>> START Extracted entries

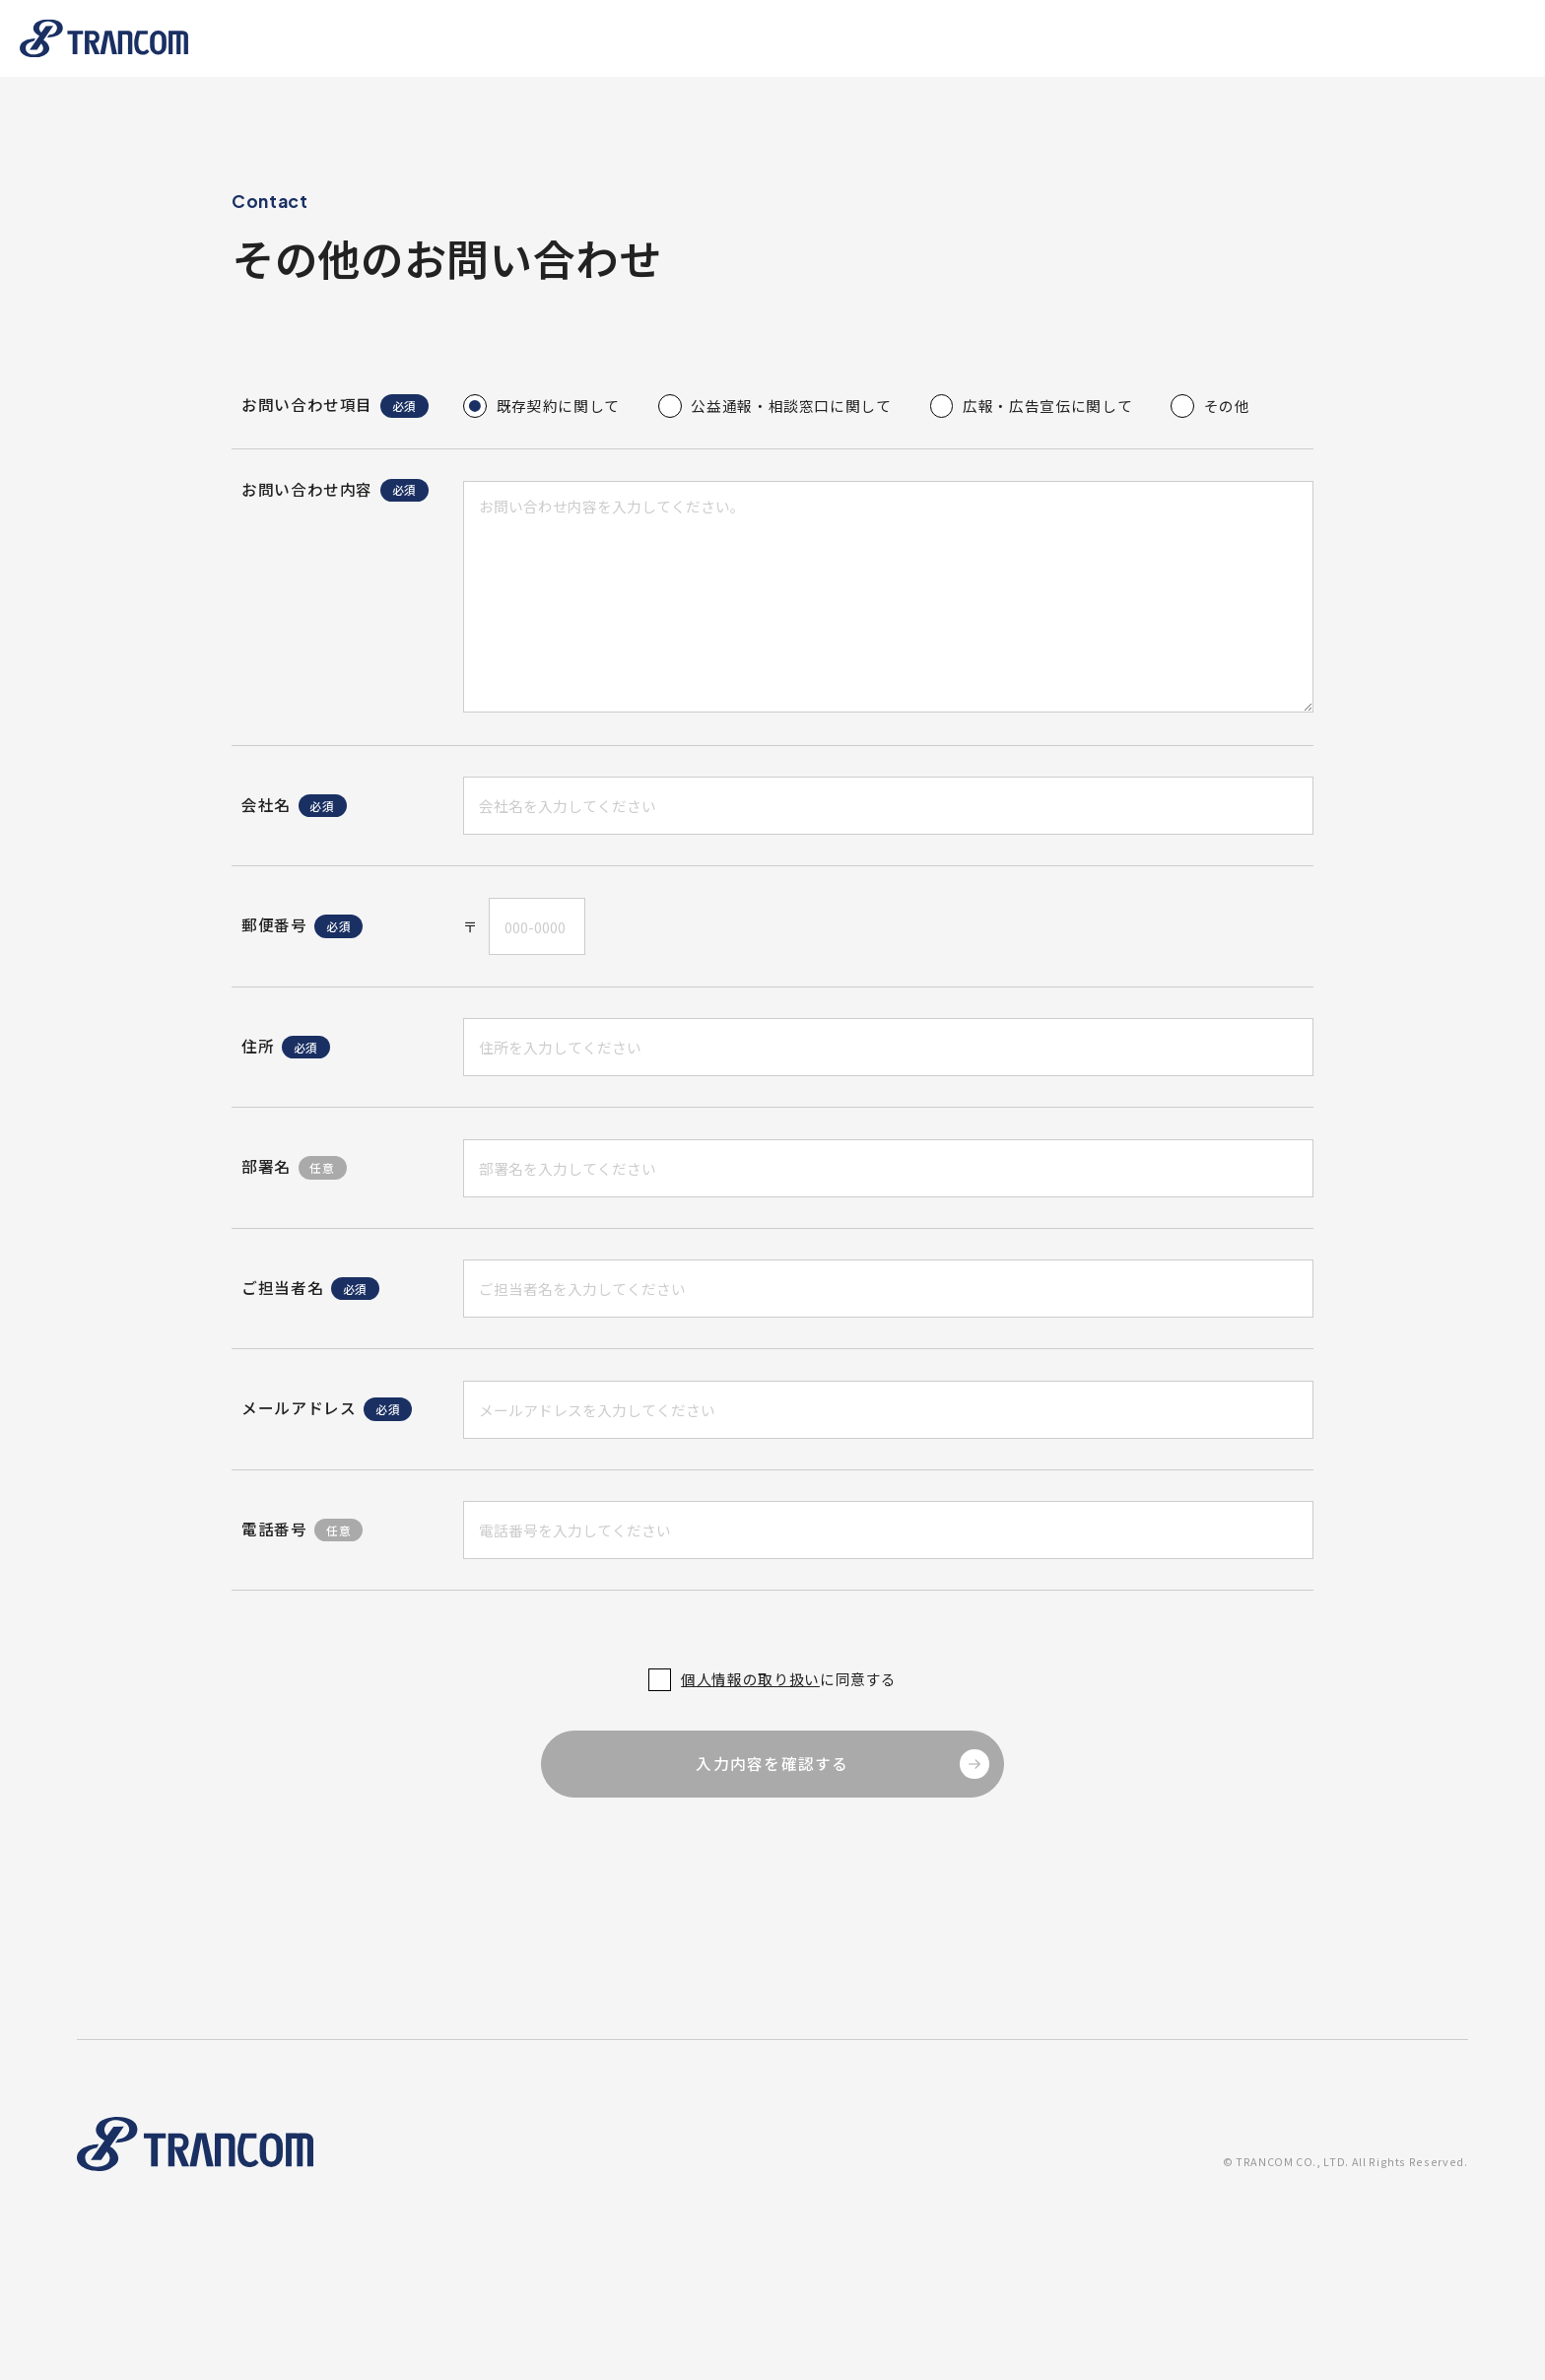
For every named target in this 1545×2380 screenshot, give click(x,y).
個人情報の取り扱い (750, 1679)
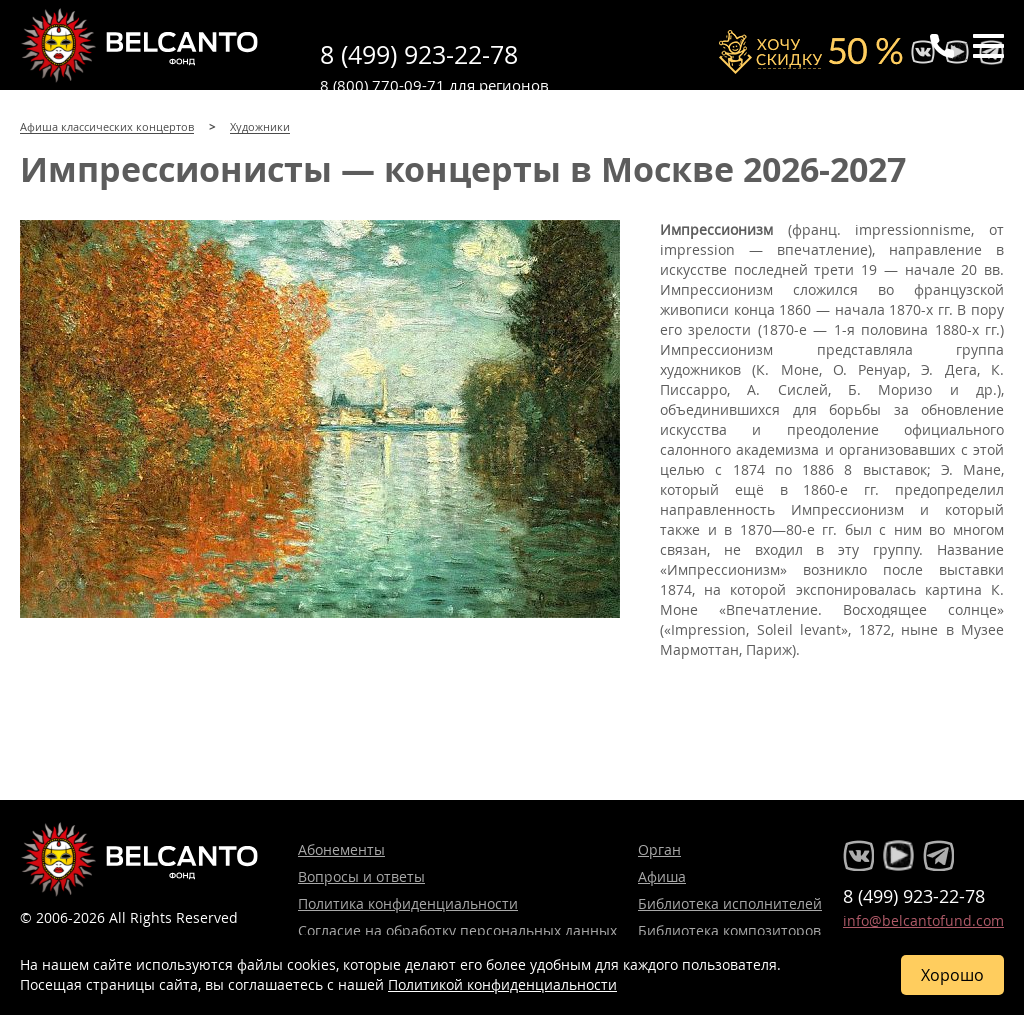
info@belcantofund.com (923, 920)
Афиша (662, 876)
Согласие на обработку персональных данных (457, 930)
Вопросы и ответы (361, 876)
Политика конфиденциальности (408, 903)
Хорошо (952, 975)
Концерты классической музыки (140, 45)
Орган (659, 849)
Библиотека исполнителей (730, 903)
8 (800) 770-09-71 (382, 85)
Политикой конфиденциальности (502, 984)
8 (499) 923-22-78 (419, 54)
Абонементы (341, 849)
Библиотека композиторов (729, 930)
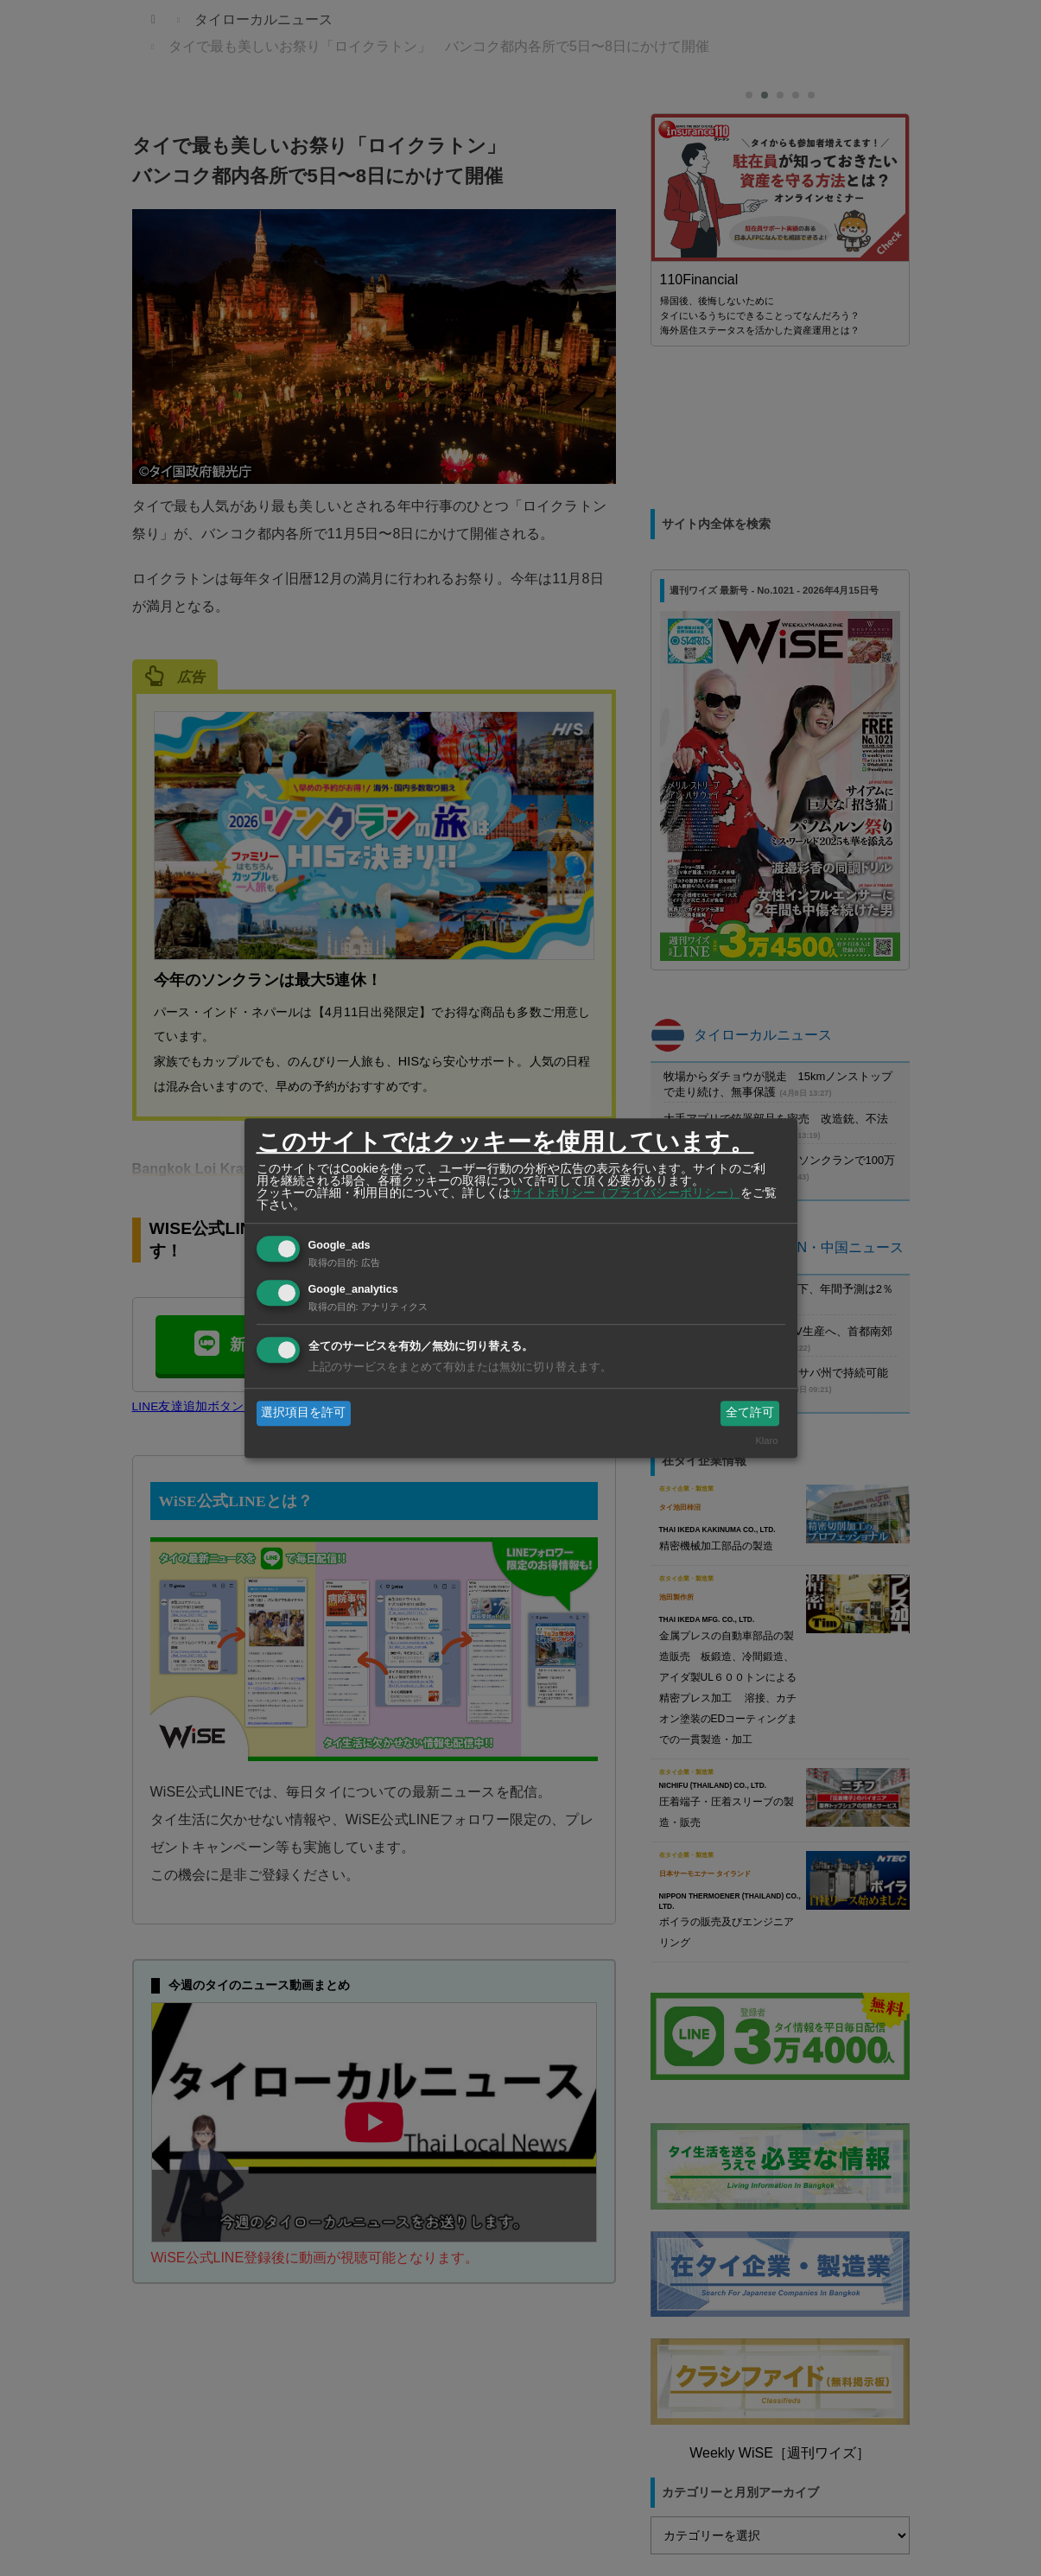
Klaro (766, 1440)
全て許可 (750, 1413)
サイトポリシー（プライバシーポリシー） (625, 1192)
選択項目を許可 (303, 1413)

>> END Extracted entries

- _Task prompt_:
Reproduce all of the records above word for word, but leave out the pictures.

- _Written solution_:
For every named target in this 1545×2380 screenshot, give click(x,y).
個人情報の取り扱い (750, 1679)
info@belcantofund.com (923, 920)
Афиша (662, 876)
Согласие на обработку персональных данных (457, 930)
Вопросы и ответы (361, 876)
Политика конфиденциальности (408, 903)
Хорошо (952, 975)
Концерты классической музыки (140, 45)
Орган (659, 849)
Библиотека исполнителей (730, 903)
8 (800) 770-09-71 (382, 85)
Политикой конфиденциальности (502, 984)
8 (499) 923-22-78 (419, 54)
Абонементы (341, 849)
Библиотека композиторов (729, 930)
Klaro (766, 1440)
全て許可 (750, 1413)
サイトポリシー（プライバシーポリシー） (625, 1192)
選択項目を許可 (303, 1413)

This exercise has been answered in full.